» GIVEN INSTRUCTION
Please render every entry below as a two-column CSV with the columns text and answer, one row per entry, putting each value in its own quoted field and replacing line breaks with spaces. Leave the pictures out.
■ ■ ■
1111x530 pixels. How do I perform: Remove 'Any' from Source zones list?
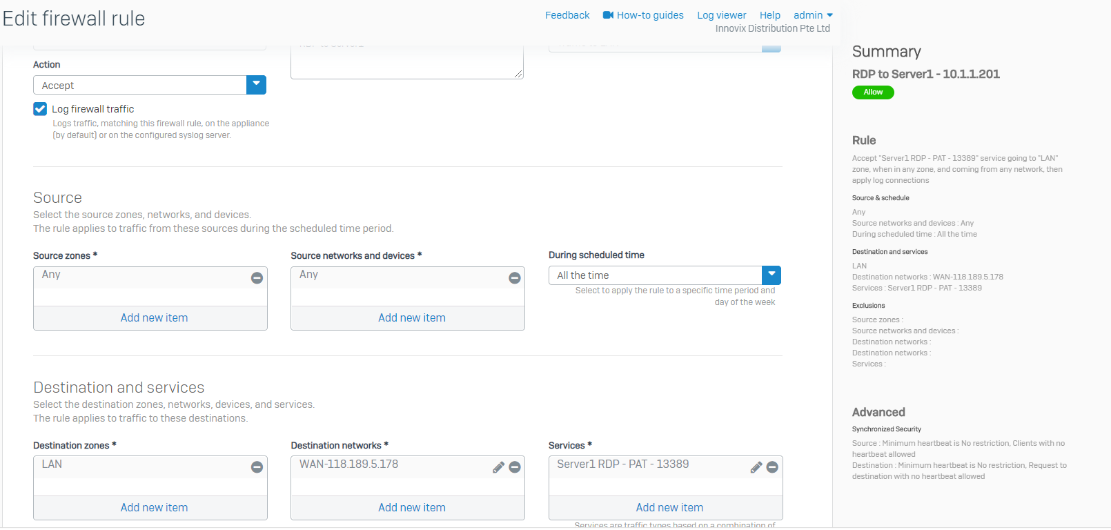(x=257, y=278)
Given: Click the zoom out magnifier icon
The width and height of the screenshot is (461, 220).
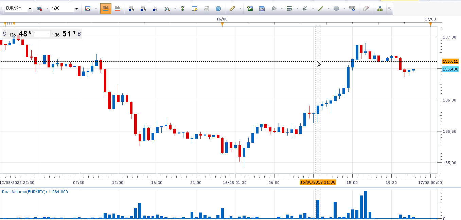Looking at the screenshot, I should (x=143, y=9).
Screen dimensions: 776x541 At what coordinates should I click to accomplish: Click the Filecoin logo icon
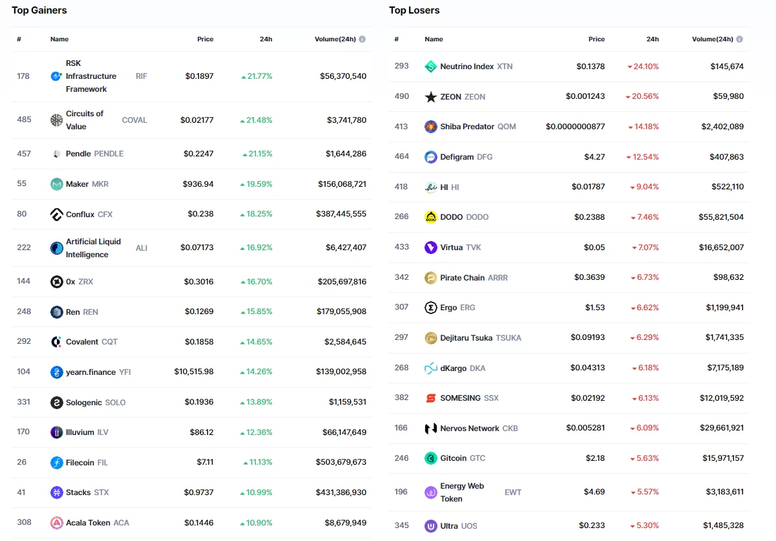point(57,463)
■ ■ ■
» REPLY TO THE TASK
text,answer
"1111x530 pixels. How do I perform: Remove 'Any' from Source zones list?","(x=257, y=278)"
"Given: Click the zoom out magnifier icon The width and height of the screenshot is (461, 220).","Looking at the screenshot, I should (x=143, y=9)."
"Screen dimensions: 776x541 At what coordinates should I click to accomplish: Click the Filecoin logo icon","point(57,463)"